>> begin Provided data

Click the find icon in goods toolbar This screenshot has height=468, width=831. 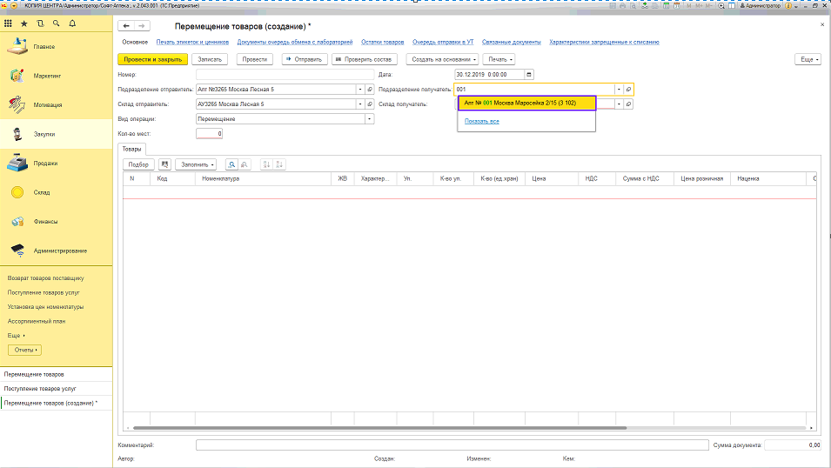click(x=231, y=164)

>> end Provided data
>> begin Provided data

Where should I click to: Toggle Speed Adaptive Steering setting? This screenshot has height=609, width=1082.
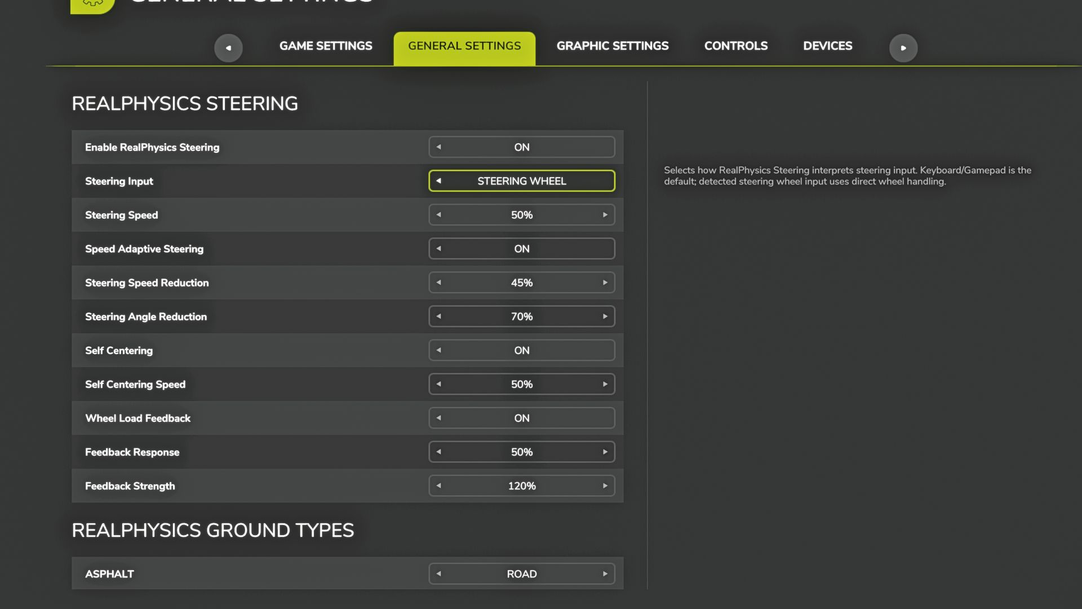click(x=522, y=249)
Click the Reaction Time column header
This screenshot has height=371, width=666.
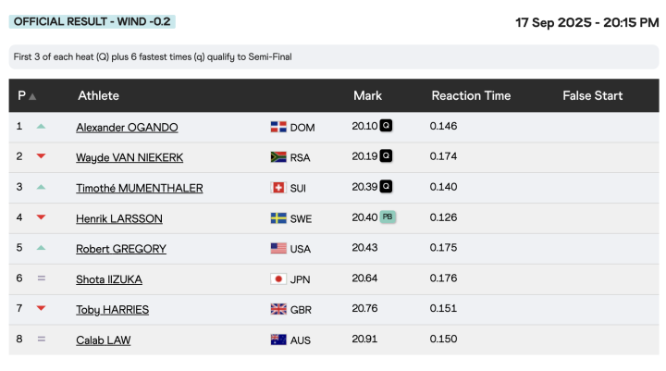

>> end Provided data

Exercise directions:
Repeat the material between the lines holding "Click the Reaction Time column header" and "This screenshot has height=371, width=666.", inclusive, exactly as it appears.

Response to the task:
Click the Reaction Time column header
This screenshot has height=371, width=666.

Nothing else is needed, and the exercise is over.